GIVEN PASSAGE:
****************

Rendering of the new building for the Buffalo Schoalstic Rowing Association

Renderings supplied by CJS Architects; Photos by kc kratt


Buffalo is surrounded by water on at least two sides, but those yearning for residences with water views have had limited options—until now. A new era of handsome, energy-efficient, residential buildings has dawned along the Buffalo River. The units are market price and loaded with amenities in addition to their desirable location.


The Buffalo River’s time has come. Environmental cleanup is complete. Gone are the approximately half-million cubic yards of contaminated sediment. The remediation was not a quick fix:  the federal navigation channel was a key target of the Great Lakes Restoration Initiative, and the contaminated shorelines were addressed by a coalition including the New York State Department of Environment and Buffalo Niagara Riverkeeper. Now, for the first time in many, many years, there is a clean, revitalized river coupled with a healthy habitat restoration.

****************

Word and item position data
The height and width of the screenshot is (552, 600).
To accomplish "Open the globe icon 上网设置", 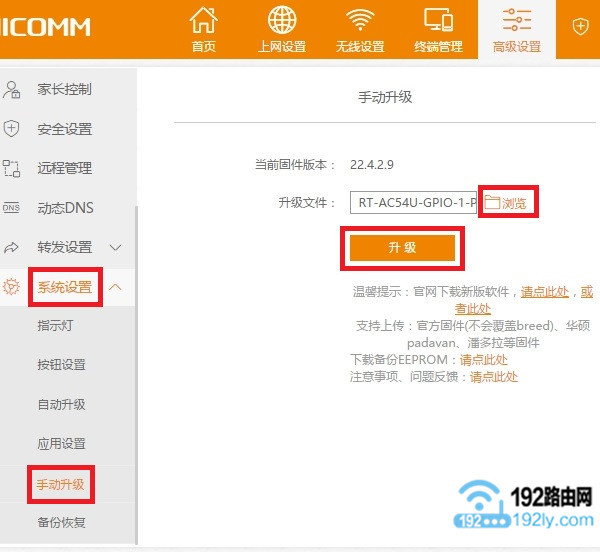I will click(x=282, y=29).
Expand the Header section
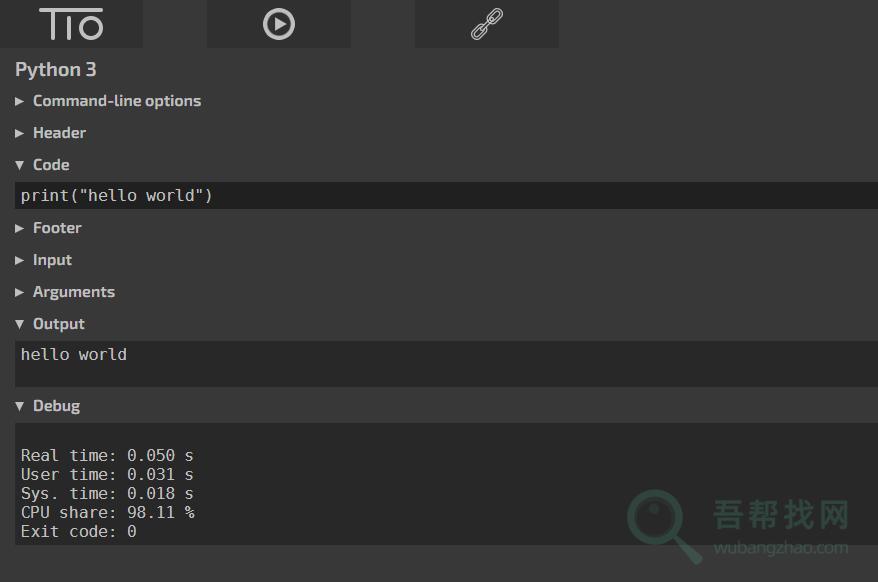The image size is (878, 582). point(59,133)
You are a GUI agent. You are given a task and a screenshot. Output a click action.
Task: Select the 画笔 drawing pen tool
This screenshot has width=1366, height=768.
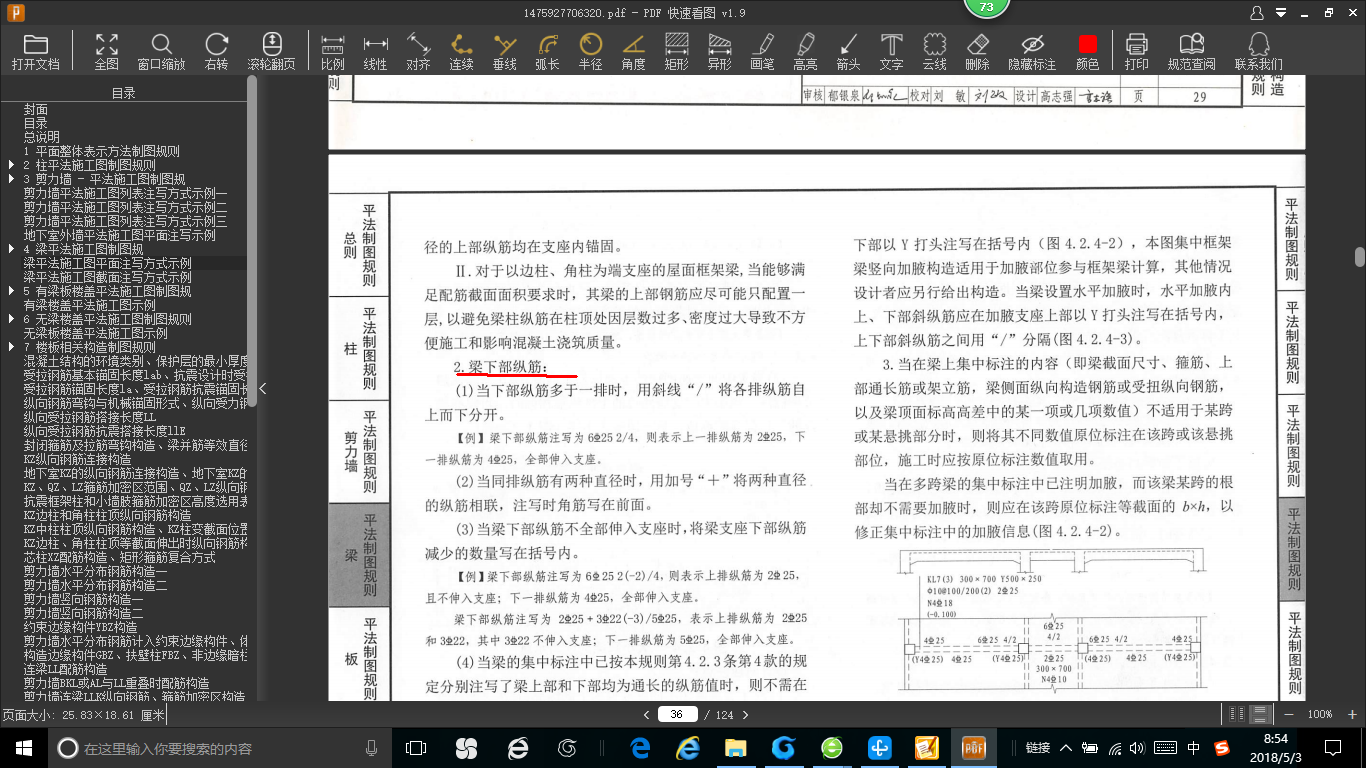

****************

TASK BRIEF: Set down the Buffalo River passage word for word, beginning at the words "Renderings supplied by" and stopping after "their desirable location.".

TASK ANSWER:
Renderings supplied by CJS Architects; Photos by kc kratt


Buffalo is surrounded by water on at least two sides, but those yearning for residences with water views have had limited options—until now. A new era of handsome, energy-efficient, residential buildings has dawned along the Buffalo River. The units are market price and loaded with amenities in addition to their desirable location.